Conceptual Metaphors for the Domains TRUTH and FALSEHOOD in Russian

The proposed paper is a case study of Russian metaphors for Truth and Falsehood as they are conventionally and aesthetically conceptualized in the spoken and written language. Although work has been carried out on the general semantics of the Russian words for "truth" (pravda, istina) and "falsehood" (nepravda, lozh', obman, vran'e) (see, for example, Arutiunova 1991, 1994, 1995; Mondry and Taylor; Shopen), a systematic treatment of metaphorical expressions associated with these domains has yet to be proposed. I will show that a coherent account of the meaning of these domains for speakers of Russian (and potentially other languages) can be arrived at within Lakoff and Johnson's conceptual metaphor framework.

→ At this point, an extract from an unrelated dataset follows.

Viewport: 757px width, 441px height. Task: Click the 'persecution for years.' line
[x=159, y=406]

In doing so, I will argue that Russians' understanding of these highly abstract domains is grounded in more basic forms of concrete bodily experience.


In my discussion, I will focus on the linguistic expressions which Russian speakers use to talk about these domains and then infer from these the conceptual metaphors and schemas which support patterns of usage. My analysis is based on extensive observation of expressions for these domains in spoken Russian as well as on systematic analysis of the use of such expressions in journalistic writing, memoirs, and a series of popular detective novels. Analysis of idiomatic expressions and etymologies of words associated with these domains, as well as comparisons to the corresponding English systme of metaphors, will be made where relevant.

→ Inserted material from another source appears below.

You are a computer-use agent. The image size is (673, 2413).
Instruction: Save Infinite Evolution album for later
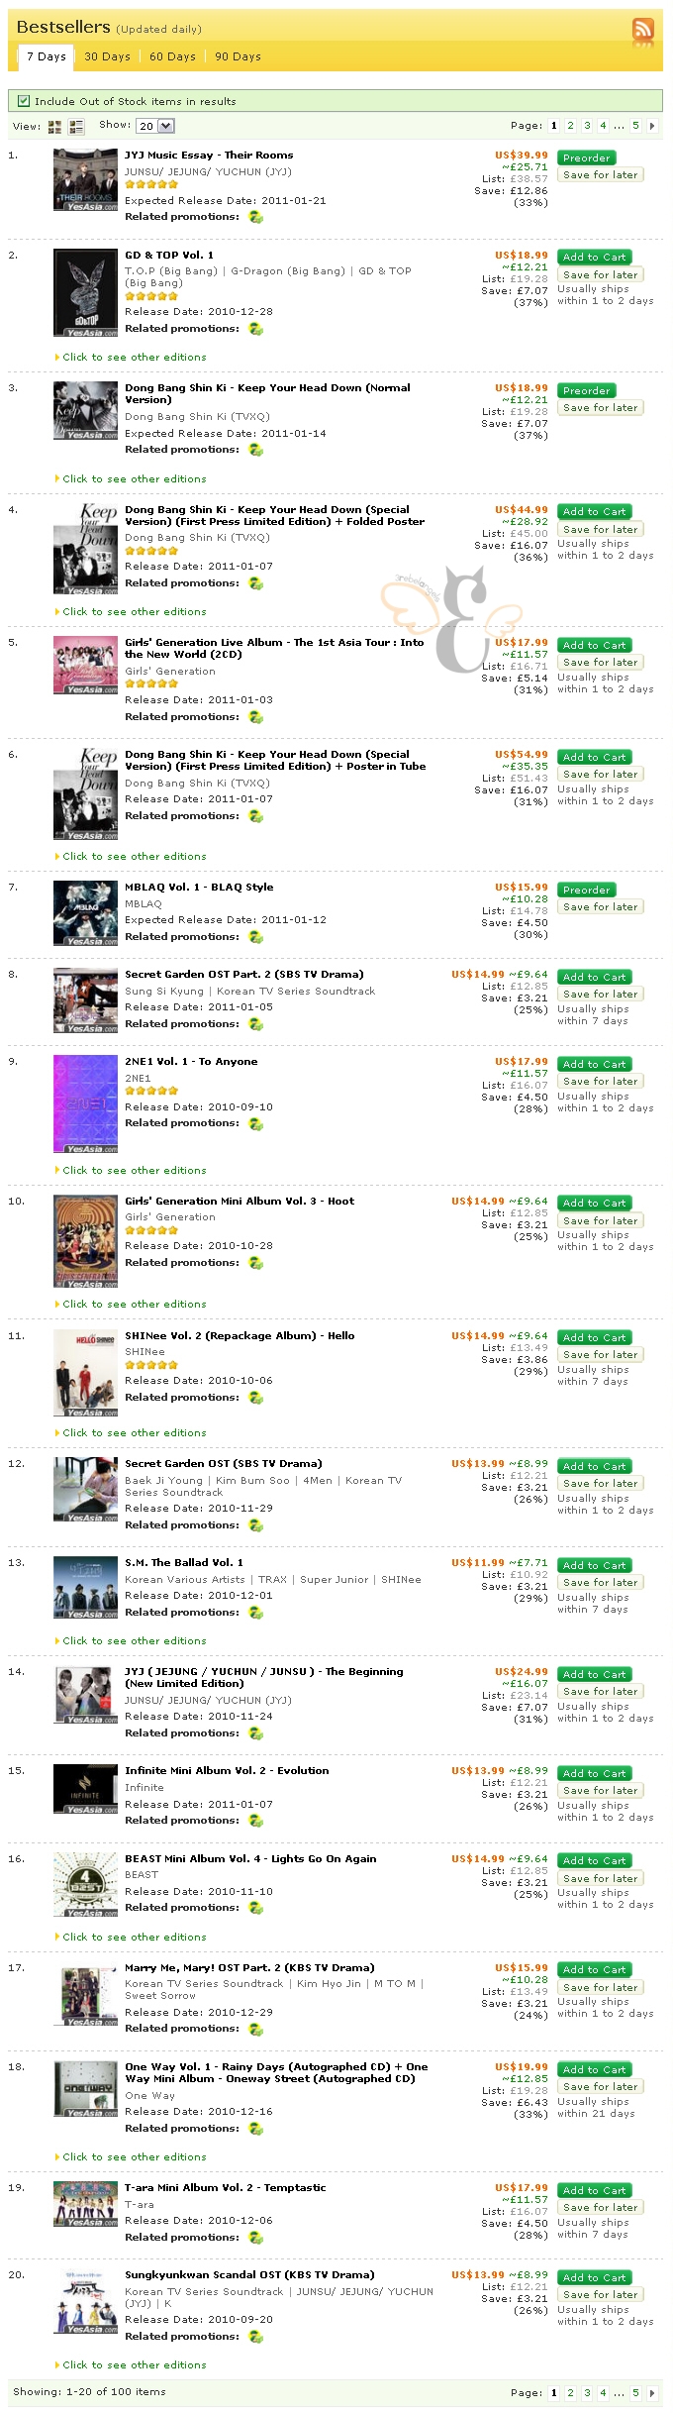(x=600, y=1790)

Research on this question has shown that the domains of Truth and Falsehood are coherently organized and meaningfully understood via a small set of conceptual structures which are subject to many kinds of elaboration and extension. The structures which make up the general set (along with a few examples of usage) are: the metaphor Knowing Is Seeing (iasnaia istina; vsplyt' na svet; vyiti naruzhu), and the image schemas Straight (see Cienki 1998a and 1998b), Path (iskat' pravdu; otkryt' dostup k istine; byt' na lozhnom puti; vokrug da okolo khodit'), and Container (dokapat'sia do istiny; skryt' istinu; priukrashivat' pravdu; pod kakim-to sousom). Each general structure is open to considerable elaboration. For example, the image schema Container provides motivation for a variety of construals: Truth Is Internal Depth, Lies Are Covering of the (Meaning) Container, Truth Is Clean, and Truth Is Nourishment. The metaphorical expressions motivated by these conceptual structures are not isolated from one another, but instead form a complex network of related meanings. I will provide a plausible version of what this network must be like in order to account for the range of conventional expressions which exist in modern Russian.

The conventional network of meanings serves as a point of reference for aestheticized representations of the same domains. For example, the four conceptual schemas which underlie conventional understandings of Truth and Falsehood in Russian resonate throughout the literary and polemical writings of Leo Tolstoy, which is hardly surprising given his deep-rooted obsession with these themes. Tolstoy continually plugs the reader into the network of meaning for these two domains by extending and elaborating the conceptual structures which compose the conventional network. I will conclude my paper by examining the cognitive significance of one such aesthetic elaboration, namely, the powerful image of the black bag (chernyi meshok) which plays a central role in Tolstoy's novella "The Death of Ivan Il'ich."

Arutiunova, N. D. 1995. "Istina i etika."

Arutiunova, N. D. 1994. "Istina i sud'ba."

Arutiunova, N. D. 1991. "Istina: fon i konnotatsii."

Cienki, A. 1998a. "STRAIGHT: An image schema and its metaphorical extensions."

Cienki, A. 1998b. "Slavic Roots for 'Straight' and 'Bent'."

Mondry, H. and J. Taylor. 1992. "Lying in Russian."

Shopen, T. Unpublished ms. "Semantic Invariants and the Russian Words Translated 'Truth' and 'Lie'."